In Reviews

March 30th, 2021




On the outside of Shiva Baby is a comedy about family, how much they can impose on us, the pressure we feel from the eyes of grandma and grandpa, the nagging, and judgment. Inside all of that comedy is absolute terror, near equal to a horror movie. If that was the tone director Emma Seligman was swinging for, then the hammer goes straight down, and hits into the core of the viewer. Honestly, Shiva Baby made me anxious as all get out, with a fantastic collection of actors, but specifically lead by a stellar newcomer Rachel Sennot, playing the lead character Danielle. It all takes place at a Shiva (which is the Jewish tradition of mourning after a funeral), but instead of things being sad, things are incredibly high strung. The basis of Shiva Baby is about one woman, her imposing family, an ex-lover, and a new lover that was hiding a lot of secrets from her. There’s more than just mourning going on at this Shiva Baby, it’s a mix of laughter, tears, and frustration. That’s just family, I guess.

In the opening scene we see Danielle sleeping with Max (Danny Deferarri) on the couch of his New York high-rise apartment. They finish, share a peck of a kiss. Max gives Danielle the gift of a new fancy bracelet, sending her on her way with some cash as well. This isn’t a matter of prostitution, no, Danielle is Max’s sugar baby, and as long as the relationship hasn’t crossed any lines, it’s just fun. That is, till Danielle joins her mother (Polly Draper) and father (Fred Melamed) at the Shiva of a good friend’s husband and everything blows up. While there, things instantly grow tense, with aunts and uncles telling her she needs to eat more, others picking at her lack of having a job lined up after college, and many embarrassing conversations on who she’s dating. And then she see’s Max, talking to her dad, and then his wife (Diana Agron), and their 18-month child. On top of all that, her ex-girlfriend Maya (Molly Gordon) is there as well, adding another layer to this already uncomfortable Shiva cake.

As far as narratives go, there are not many like Shiva Baby. The easiest comparison I have is the Safdie brothers’ Uncut Gems, only there’s no gambling. The tension in this story is never gone, and if it is it’s because Danielle took a break in the bathroom, and there’s more stress waiting outside the door. What helps is how writer/director Emma Seligman is working with subject matter that she’s dealt with before. Her 2018 short film- also called Shiva Baby– expands the various characters from her first effort, but she still uses the dynomite presence of Sennott. There’s also the factor of the sharp, like fingernails on a chalkboard score by Ariel Marx, combined with the claustrophobic and often spinning cinematography by Maria Rusche. All of those things, combined with a great lead performance, and various character actors, bringing every moment of Shiva Baby to life with authenticity.

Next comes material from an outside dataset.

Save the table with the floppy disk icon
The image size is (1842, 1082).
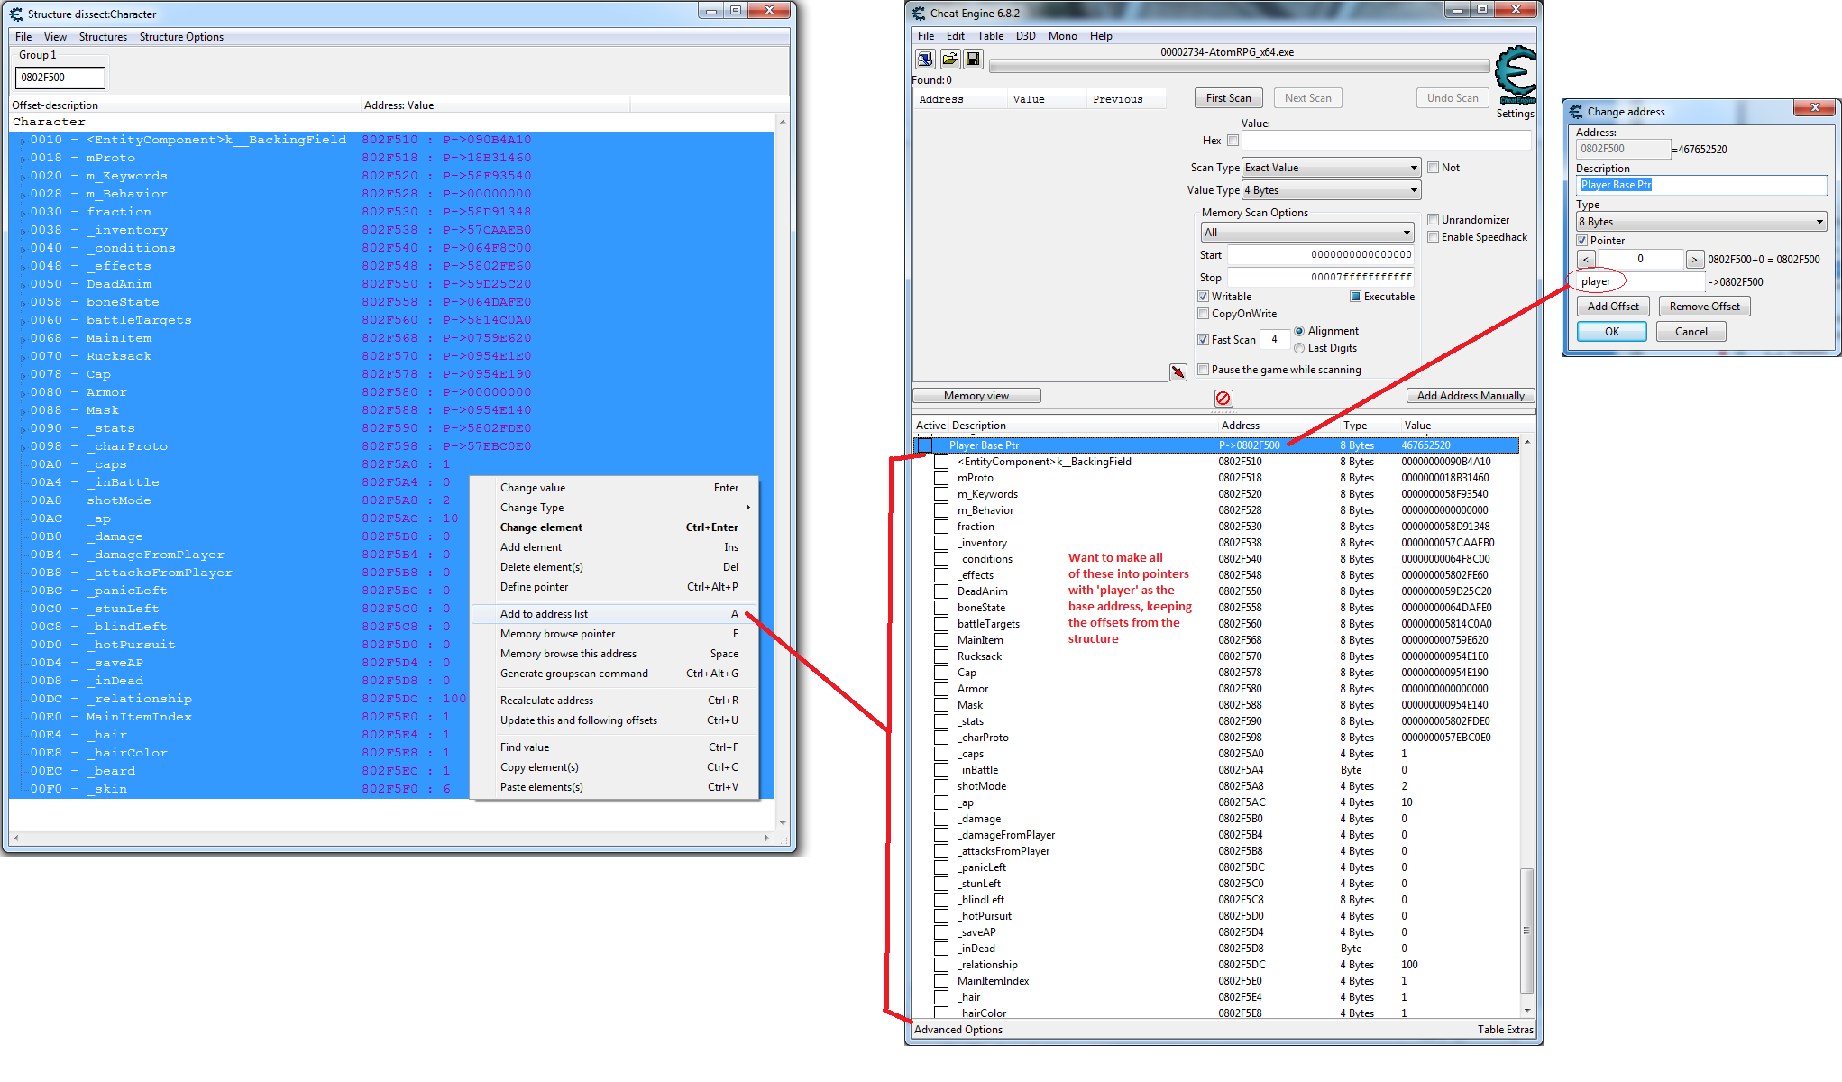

The proximity of this house, with the various people bugging Danielle, and the tension of two lovers, both aware that people they’ve been keeping secrets from are just a few steps away, is why Shiva Baby is both wildly intense and remarkably frustrating. If there is a problem with the narrative it’s that the tension seems to never stop. Front room to back room, Danielle and Max are playing an uncomfortable game of hide and seek. Cutting through the tension, however, are well timed quips from Melamed, Draper, and Molly Gordon, a supporting cast that’s a gold standard for well made comedies.

With Shiva Baby, it’s easily one of the biggest surprises of 2021, as a comedy it’s filled with witty dialogue, but also a major success for first time director Emma Seligman. Her style of scope, writing, and the final collaborative project, is more relatable to the work of a seasoned veteran. It may be a nerve wracking, wild experience to attend this shiva, but it makes for a whole lot to talk about. This baby is supposed to be a somber experience, instead it’s wild dramedy that you won’t forget. Highly recommend Shiva Baby, baby.